Questions council candidates should answer
By BILL MEGO email@example.com March 5, 2013 8:02PM
Heather Eidson/Staff Photographer
Updated: April 7, 2013 6:06AM
On March 13, one week from today, the Naperville Area Homeowners Confederation will hold a forum, at 7 p.m. in the City Council Chambers, to allow candidates for the City Council to make statements and answer questions.
During the past weeks, I have received from Sun readers the kinds of questions that many of them would like to hear those candidates answer. Since I can’t hold a forum, all I can do is print the questions, so that any candidates who may wish to answer them can do so in letters to me.
I seriously doubt I will be getting any printable letters, but it occurs to me that simply having the questions out there may prompt a forum questioner to ask one that explores the same idea. Unfortunately, the majority of the questions I received were unusable because they were libelous, accusatory, profane, or so biased that they really weren’t questions at all. However, there were also some good questions that I have paraphrased here.
Have you been, directly or indirectly through a special interest group, involved in a lawsuit against the city? This was the most frequently asked question, presumably prompted by the sham controversy over the safety and intrusiveness of the smart meter portion of Naperville’s Smart Grid Initiative, and which candidates may be using it for political advantage.
Do you believe that plans like the Naperville Downtown Plan should strictly control the height and density of downtown development, or should the economic interests of developers be the most important consideration? This was a close runner-up, prompted by conflicting views of the Water Street development. Several readers also questioned whether the area was “blighted” and qualified for a TIF.
Do you favor district representation as a way to overcome the incumbent advantage in council elections? More than one candidate holds this view, but may not wish to disclose it. In fact, both term limits and wards appear to have been prompted by frustration over incumbent popularity. Challengers apparently believe residence restrictions will allow them to win a council seat with many fewer votes than incumbents typically receive.
Do you believe the Naperville electric department’s strategies represent the city’s most reliable and most economical plan for the future, or do you think that outside utilities should provide Naperville’s electric power?
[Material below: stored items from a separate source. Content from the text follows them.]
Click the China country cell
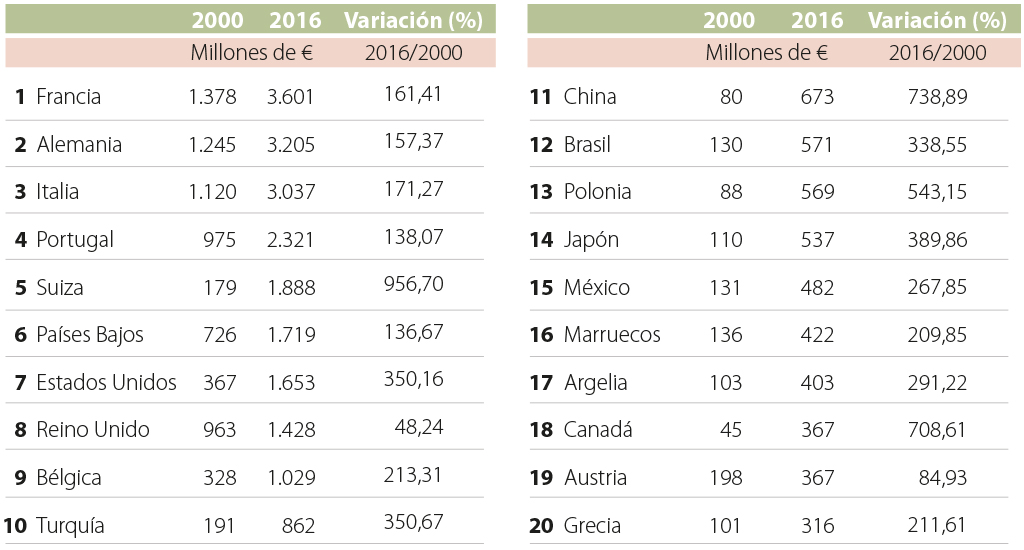Image resolution: width=1024 pixels, height=550 pixels. coord(590,97)
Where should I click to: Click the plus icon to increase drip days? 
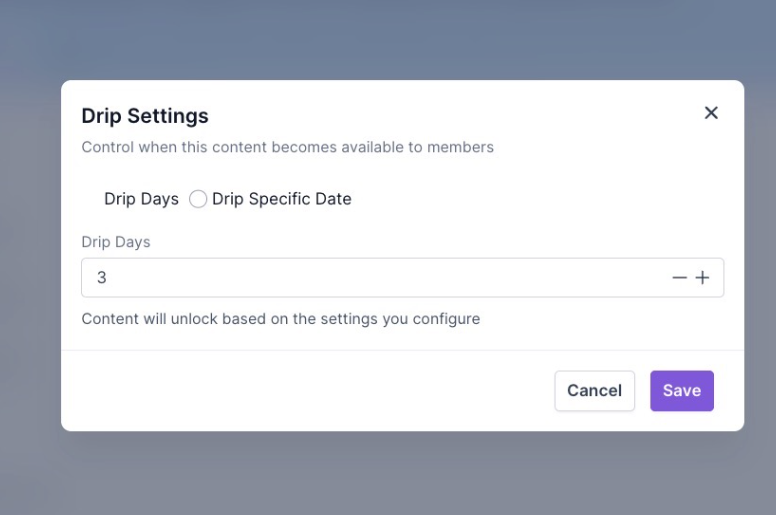point(702,278)
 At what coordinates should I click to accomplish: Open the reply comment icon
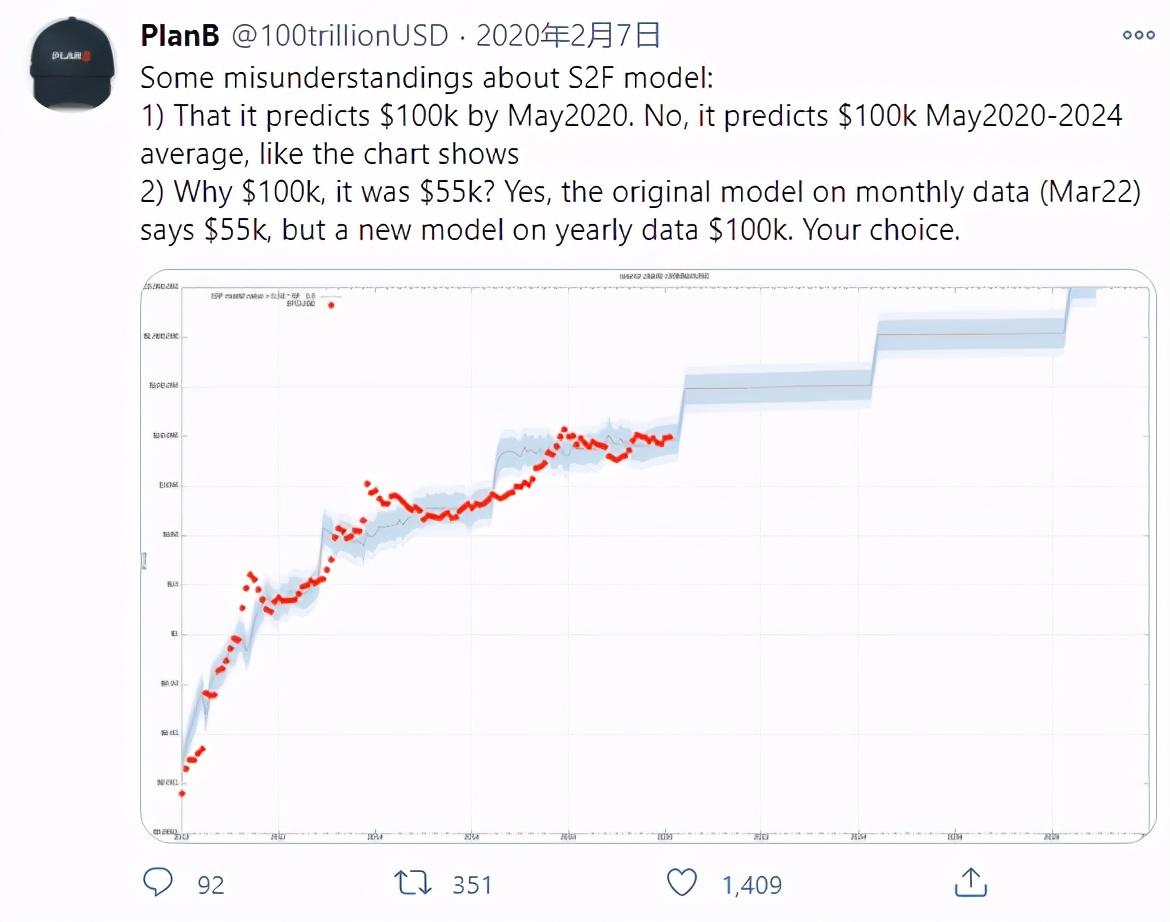[x=157, y=882]

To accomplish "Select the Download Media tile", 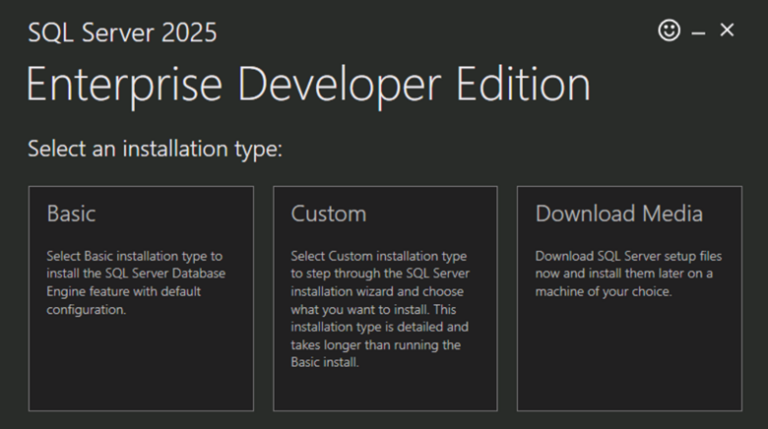I will point(629,298).
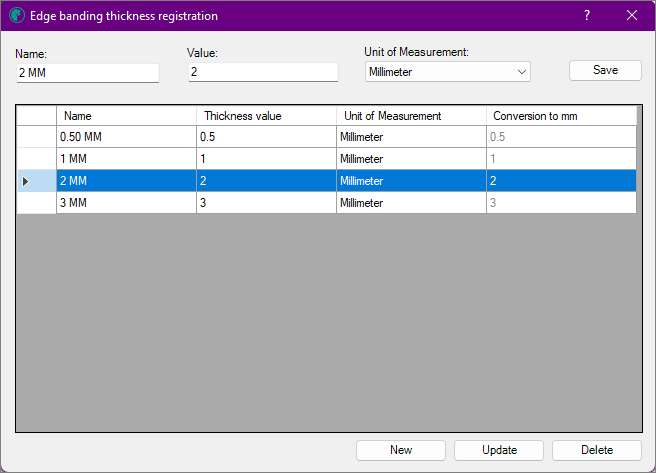Click the Unit of Measurement column header
This screenshot has width=656, height=473.
pos(411,116)
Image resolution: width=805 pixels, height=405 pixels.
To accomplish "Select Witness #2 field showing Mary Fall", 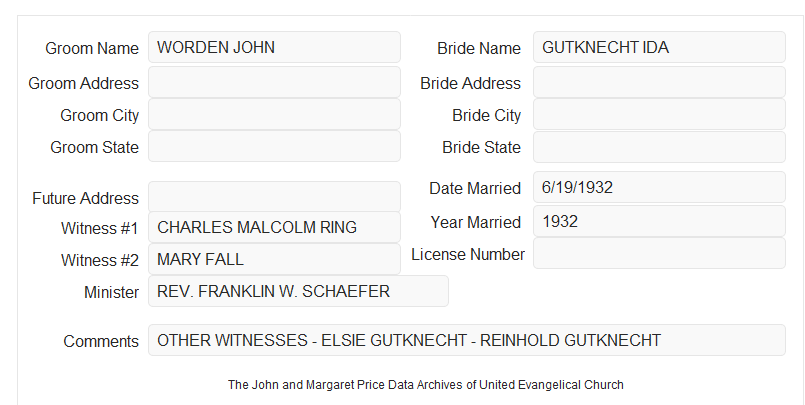I will pyautogui.click(x=274, y=259).
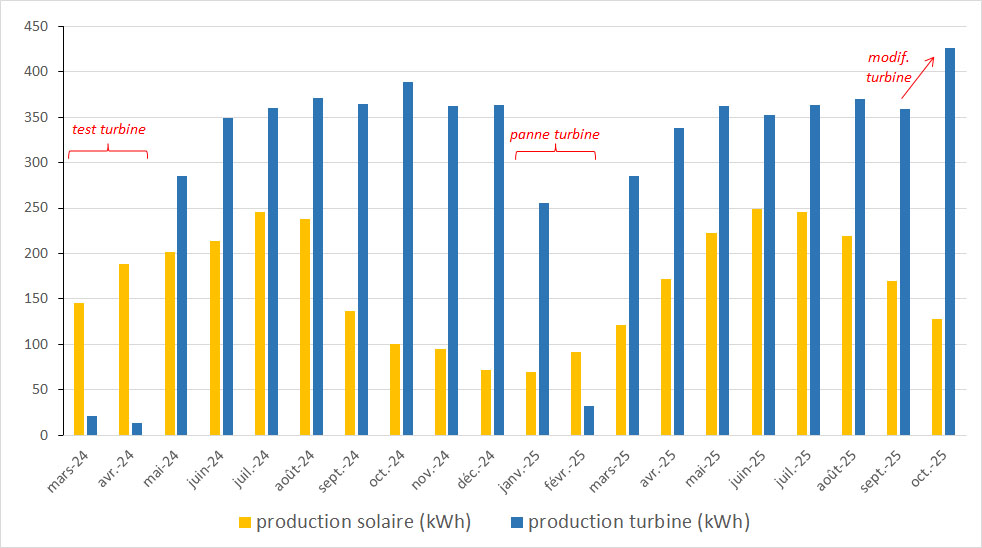Viewport: 982px width, 548px height.
Task: Click the 450 value on the y-axis
Action: tap(39, 27)
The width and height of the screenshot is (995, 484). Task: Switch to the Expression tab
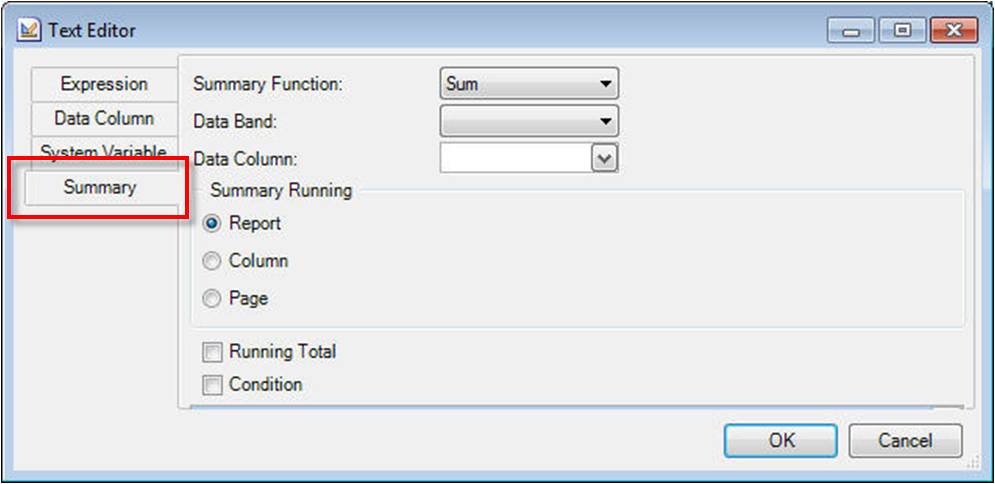104,85

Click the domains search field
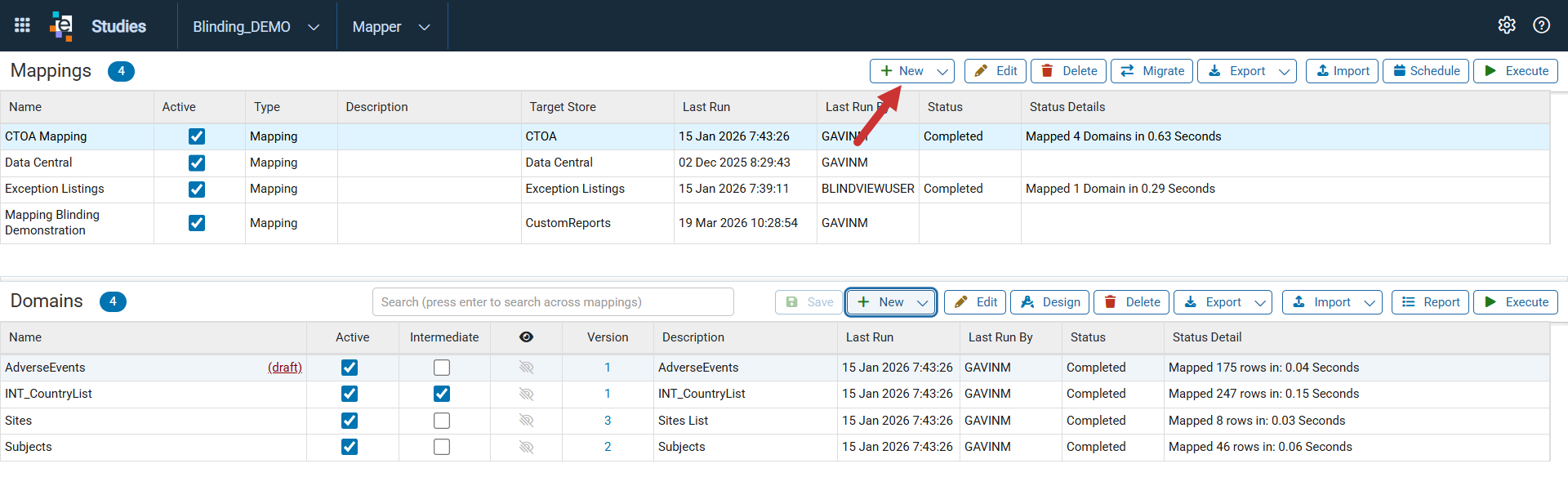(x=553, y=302)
A few readers want to sell off the electric system, but far fewer than want to chop up the Carillon and sell the bells on Ebay.
Do you feel that providing amenities like free electric car charging stations, a financially stable DuPage Children’s Museum, and the Central Park music venue, either through the SECA tax or other city arranged financing are legitimate activities that city government should actively pursue?
Do you believe the City Council has any business regulating things like backyard chickens? This was a surprisingly popular question.
Do you consider yourself a member of the Tea Party? Candidates should answer this one carefully. Although many consider the Tea Party a recent, grass-roots uprising, it is apparently a Koch brothers funded organization, originally begun to fight anti-smoking laws and cigarette taxes, which expanded into fighting chemical dumping regulations, denying climate change, fighting health care reform, and assisting marginal groups like the anti-smart meter alliance.
Do you believe that over-regulation makes it too difficult to run a business in Naperville, and is limiting the vitality of our commercial areas?
Finally, here is a question nobody asked. Do you believe that Naperville needs to seriously plan for and actively pursue public transportation?
Although candidates may later wish to qualify their answers, allow me to suggest that anything other than an initial yes or no represents a level of evasiveness and deception that should not be tolerated in a serious candidate.